◆ TEXT EXCERPT ◆
• • •

# Forum > Diablo 3 > Diablo 3 Bots and Programs >  D3TNT Diablo 3 bot

## caowenyu

What we can do while no other bots can do:

All quests Act1-Act5.
All bounty quests Act1-5(Act2 and Act5 are still being developed).
Support Rift farming.
Support all dungeons farming. 
Custom Profile linking makes your behavior random.
We have the lowest banning rate,i.e, the safest.

All the other things, such like fixed map farming, auto relog, repair, stashing, salvage, etc are just too basic to be mentioned. We also support custom class scripts. 

We have over 35,000 registered users(both the English forum and the Chinese forum combined). The forums provide best way to get supported. Our friendly moderators and members answer most of the questions. If the questions cannot be answered, the developer will do that for you. We actually do solve member issue by remote desktop personally.

For the past 2 years, our bot is considered to be safest, most functional bot on the D3 market. 

We support D3 ROS from day 1, even from the start of the Beta days. We can do any farmings in D3 and do them the best.

To give you a first look and feel, you can join us at our website and try TNT out.

----------


## Blant

you guys don't even have 7000 members on the forum though, and you need forum access to download the profiles, how are you at this over 7000 thing? =O

edit: tnt was one of the first bots I ever used, worked decently until the newer versions that broke for WD, before DB came out and I think IB just barely came out. But it was owned by someone else right? And then they gave you their project?

----------


## jackus

Lifetime Gametime Card , never expires. Cost : 199,90$ that is a ****ing lot..  :Frown: 

I just got DB up and running why should I try your bot?

----------


## promethium

i seen the video showing tnt before d3 was even out, and you have to do profiles like with hb which is a ****ing pain in the ass.

I got IB at the cost of £25 or w/e it was, why the hell do i want TNT when its lifetime cost is a shitload more, and for the same price as 300mill gold..

Someone needs to crack this D3TNT bot because **** paying monthly damn costs, it's no Artificial Aiming Punkbuster proof tier 3 hack made by HelioS. (irrelevant i know but still)

----------


## caowenyu

We have a chinese forum, which has over 13k registered users. You can see the link on the home page.

----------


## caowenyu

There are quite some users who've bought the lifetime pass already. The must be some reasons they think our bot worths that much.

• • •

◆ EXCERPTED DATA ◆
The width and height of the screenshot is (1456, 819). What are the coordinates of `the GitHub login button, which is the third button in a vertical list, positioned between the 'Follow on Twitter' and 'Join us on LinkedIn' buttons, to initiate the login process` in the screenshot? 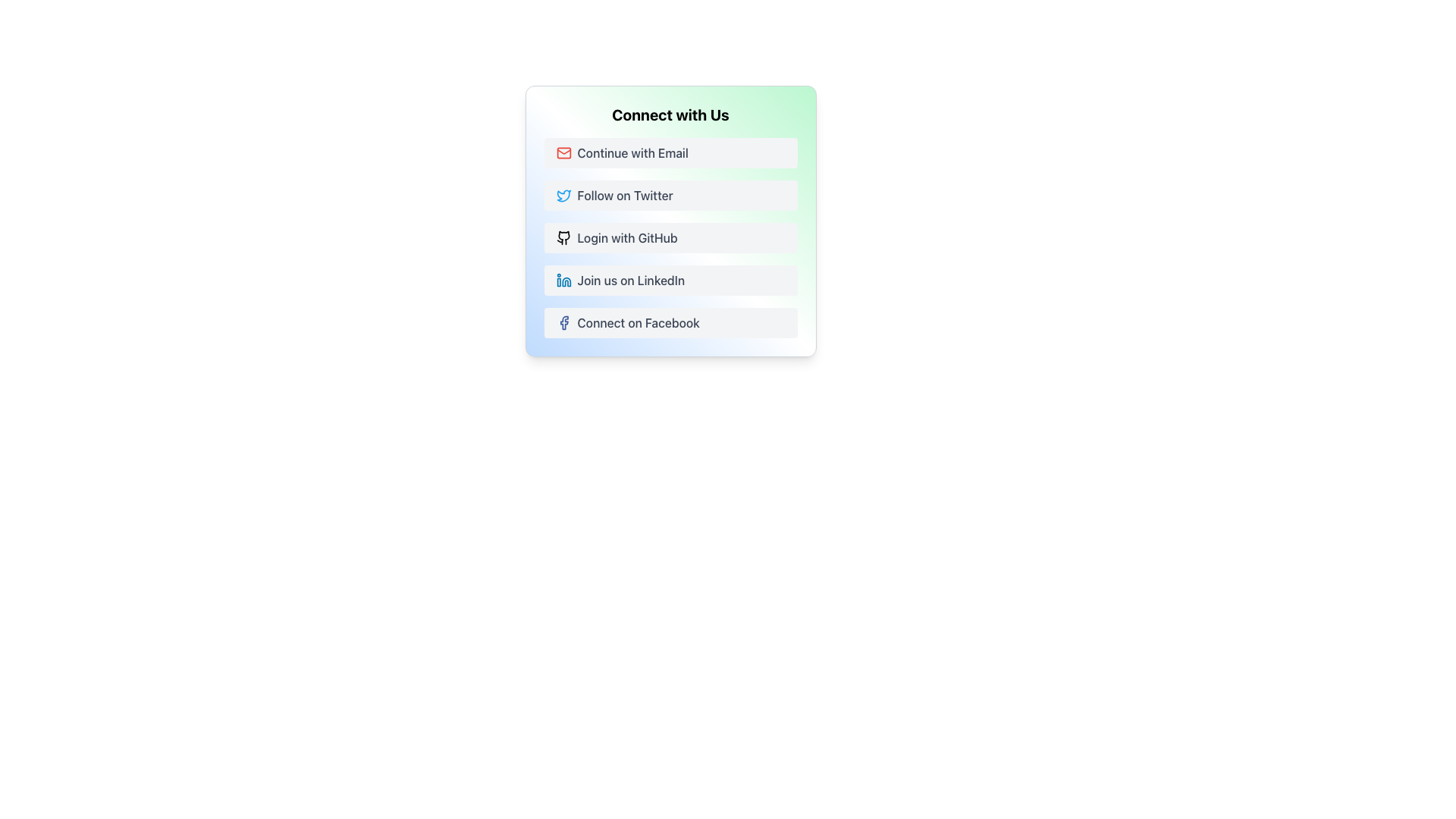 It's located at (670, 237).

• • •

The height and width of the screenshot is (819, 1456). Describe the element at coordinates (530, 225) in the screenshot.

• • •

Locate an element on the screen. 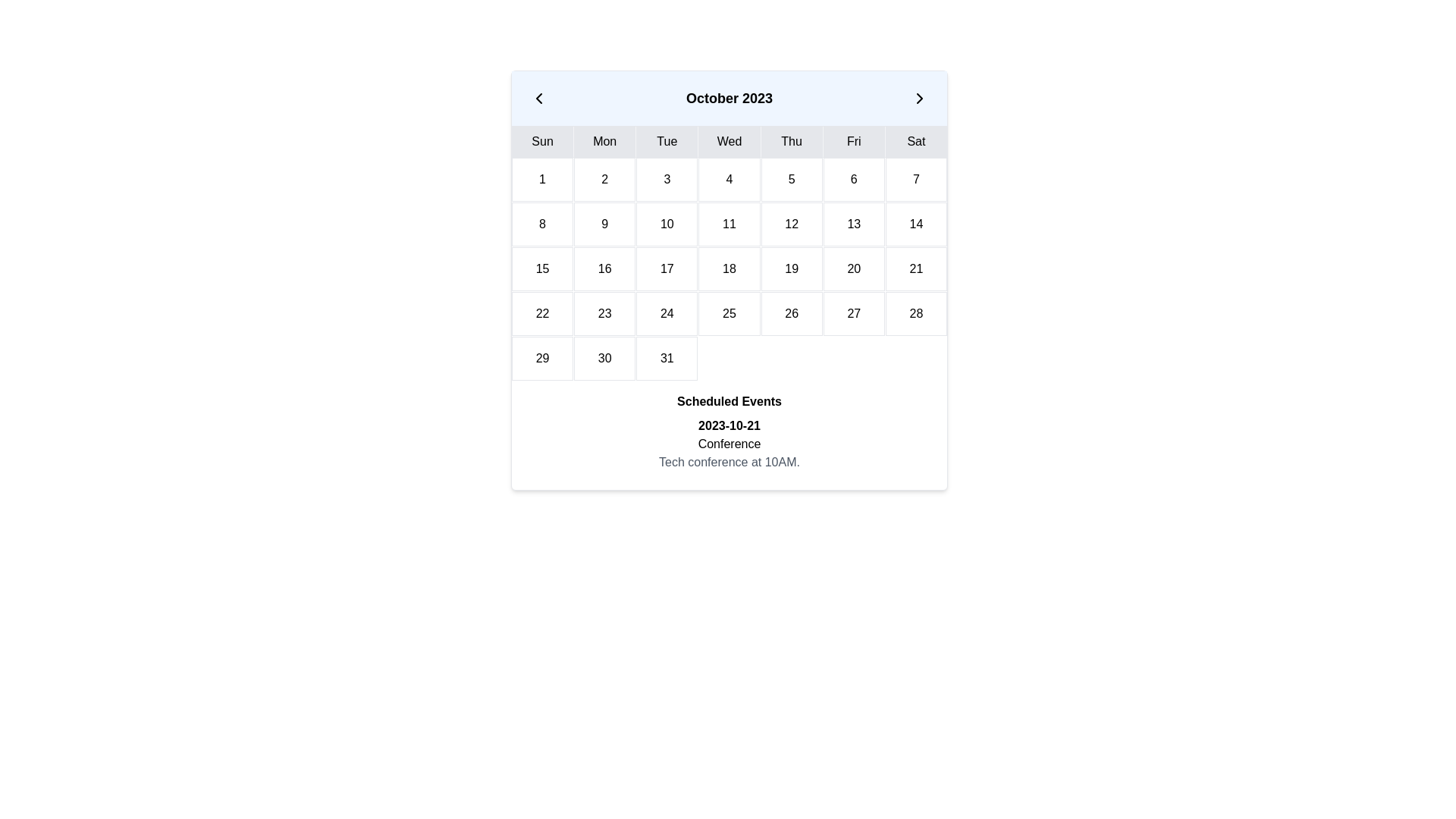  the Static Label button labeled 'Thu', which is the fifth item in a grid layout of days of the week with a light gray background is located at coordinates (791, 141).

• • •

◆ SHORT EXERCISE ◆
In the forum thread about the D3TNT bot, translate this sentence into Spanish: "Our friendly moderators and members answer most of the questions."

◆ ANSWER BELOW ◆
Nuestros amables moderadores y miembros responden la mayoría de las preguntas.